Tyranny Unmasked, ed. F.Thornton Miller (Indianapolis: Liberty Fund, 1992).

About Liberty Fund:

Liberty Fund, Inc. is a private, educational foundation established to encourage the study of the ideal of a society of free and responsible individuals.


4.

The Increase of Duties Will Lead to Smuggling

And it might have been added, that it will inculcate an opinion, that smuggling is a virtue; and that the smuggler, if not an actual, is at least a comparative patriot. How an impartial casuist might determine the degrees of immorality between the two cases of pilfering industry, to enrich capitalists, or of supplying it by pilfering the pilferers, with necessaries and comforts at a cheaper rate than it could otherwise procure them, I shall not enquire; and only suggest that the parties interested will never believe themselves to be less moral than the capitalists, in uniting to defeat a monopoly operating upon themselves. The smuggler does not pilfer industry, but buys and sells under the check of free will, and the consumer only retains his own property by buying cheaper than the monopoly will sell to him; yet they both commit the crime of evading an oppressive and fraudulent law. If the enhancement of price is moderate, and is only produced by the fair object of revenue, both the parties will view it in a different light; nor will the temptation be of the same extent, as when it is magnified by the avarice of exclusive privileges. We need not go with the Committee in search of affidavits, to determine whether smuggling and high duties are allied; we need not call upon the casuist to decide whether the tempter or the tempted is most wicked; and we need not look for truth either in a cup of tea, or in the Isle of Man, though it is somewhat larger than the teacup; when it has been ascertained by unchangeable principles.
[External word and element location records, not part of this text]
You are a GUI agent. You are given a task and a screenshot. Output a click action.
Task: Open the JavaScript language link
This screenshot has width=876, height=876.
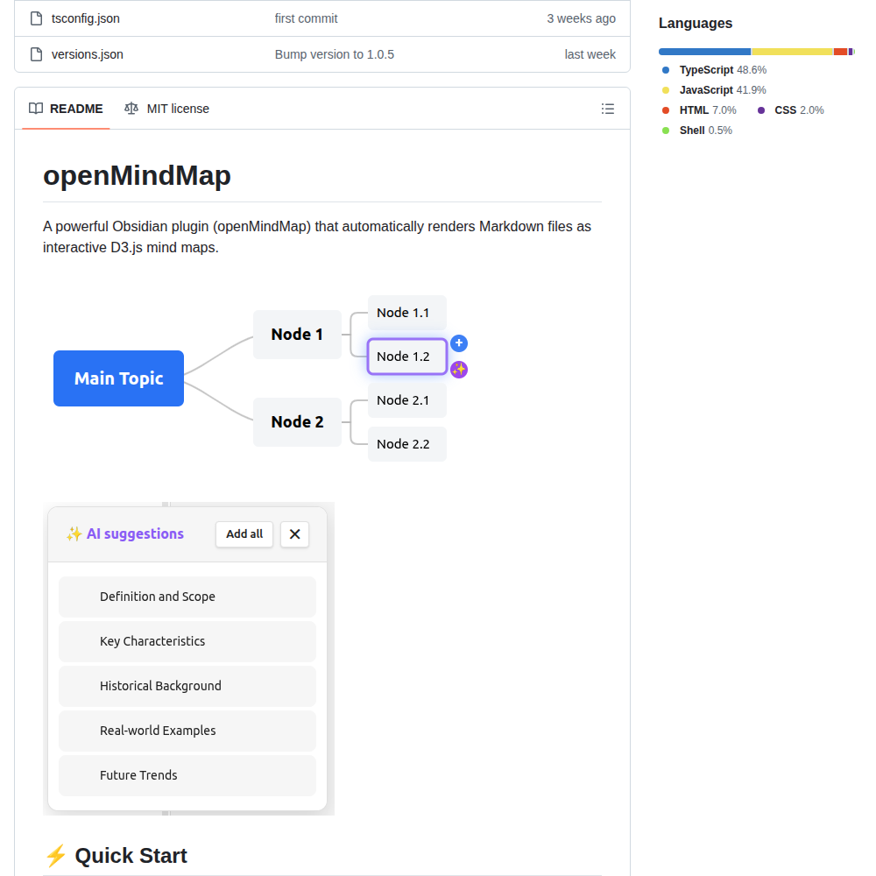point(708,89)
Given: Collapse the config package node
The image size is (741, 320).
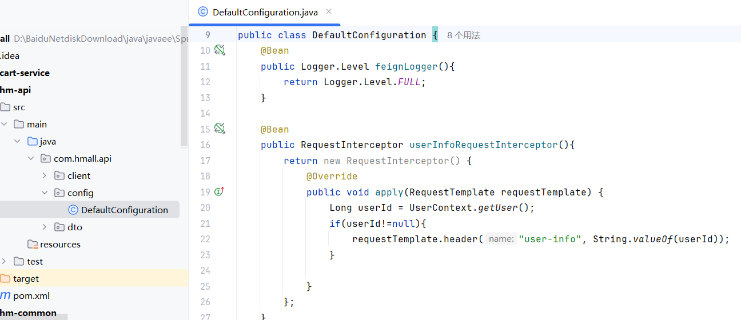Looking at the screenshot, I should [45, 193].
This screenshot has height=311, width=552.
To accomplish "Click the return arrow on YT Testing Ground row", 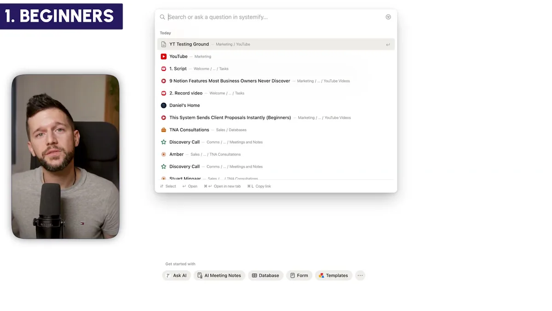I will point(388,44).
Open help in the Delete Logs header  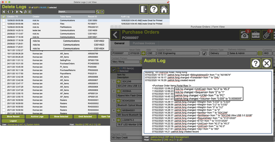[x=154, y=9]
Some people will for ever believe that there is no immorality in eluding oppression; others will for ever be tempted by pecuniary acquisition to pardon their consciences, especially if they can get a law to sear them; and commercial restrictions will for ever multiply smugglers and watchers of smugglers. I know not which of these occupations will do most harm. It often happens that not a single case of smuggling can be proved, whilst a country abounds with interpolated commodities, and the treasury announces its extent, by an enormous defalcation. What but intemperate zeal could deny the inseparable association of smuggling with the system advocated by the Committee; and who can consider it as at all important, whether the tax imposed upon his industry goes into the pockets of the smuggler, the capitalist, or the watchers of smugglers?